17/10/03

Finanziaria, senza speranze

In questi ultimi giorni, prima dell’approvazione della Finanziaria, si sono mobilitate tutte le lobby per salvare il salvabile dai tagli negati pubblicamente, ma scritti nei documenti. Ma le lobby non sono tutte uguali e otterranno risultati differenti.
Per il mondo dei deboli alzare la voce non serve: il governo fin dal suo nascere ha fatto le sue scelte: tutelare le fasce privilegiate e comunque potenti, disinteressandosi di quelle marginali. Con i tagli proporzionali, apparentemente ugualitari, chi era avvantaggiato rimarrà privilegiato, chi era indietro sarà ancor più in affanno.
Da un punto di vista metodologico, nel perseguire questa politica sciagurata ha usato tre strumenti: negare in continuità la precarietà delle risorse del paese, pubblicizzare dettagli di intervento sociale (un milione a tutti i pensionati, 700 mila dentiere per i vecchi, 1.000 euro dal secondo figlio, la tassazione delle pensioni d’oro, gli asili aziendali) per ottenere comunque consenso e delegare agli enti locali tutti gli interventi concreti di risposta alla popolazione bisognosa, con minore risorse.

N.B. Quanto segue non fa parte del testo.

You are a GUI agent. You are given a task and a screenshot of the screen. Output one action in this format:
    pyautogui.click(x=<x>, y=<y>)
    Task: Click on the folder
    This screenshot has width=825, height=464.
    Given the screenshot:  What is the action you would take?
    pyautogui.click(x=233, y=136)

Non a caso tutte le Regioni, Province, Comuni si sono dichiarati insoddisfatti della proposta della Finanziaria.
E’ una politica perversa – di pubblicità ingannevole – perché non dice la verità, nasconde chi e cosa privilegia e perché non proporziona, inversamente ai bisogni, le risorse.
L’elenco dei tagli, a questo punto, può essere immaginato, sicuri di non sbagliare: i fondi per la non autosufficienza, per la cooperazione, l’associazionismo, l’handicap, gli immigrati, le carceri, per l’infanzia e l’adolescenza, contro l’esclusione sociale, la tossicodipendenza sono stati inesorabilmente tagliati.
Non solo le categorie a rischio sono ridotte all’elemosina – tema caro ai moderni liberal, lumbard e no, della politica – ma settori, ben più pesanti di politica sociale scricchiolano: la scuola pubblica e le università, l’ambiente, la sanità pubblica, la cooperazione internazionale.
Dicevamo che non serve alzare la voce: prima di tutto perché le aggregazioni della cosiddetta società civile contano meno di nulla nella politica reale del paese. Se sono silenziose e obbedienti possono al massimo essere utilizzate per le opere “di misericordia”. In secondo luogo il sociale in sé, nella concezione mercantilistica, è un peso e come tutti hanno sperimentato ogni peso è da scaricare.
In questa stessa rubrica, il 21 Maggio del 2001, abbiamo intitolato il commento alla vittoria del centro destra: “senza illusioni”. Confermiamo oggi purtroppo quel giudizio, con la triste constatazione che non avevamo sbagliato.
Speriamo solo che chi allora, nel mondo del sociale e del sindacato, teorizzò la via del dialogo, si sia oggi ricreduto.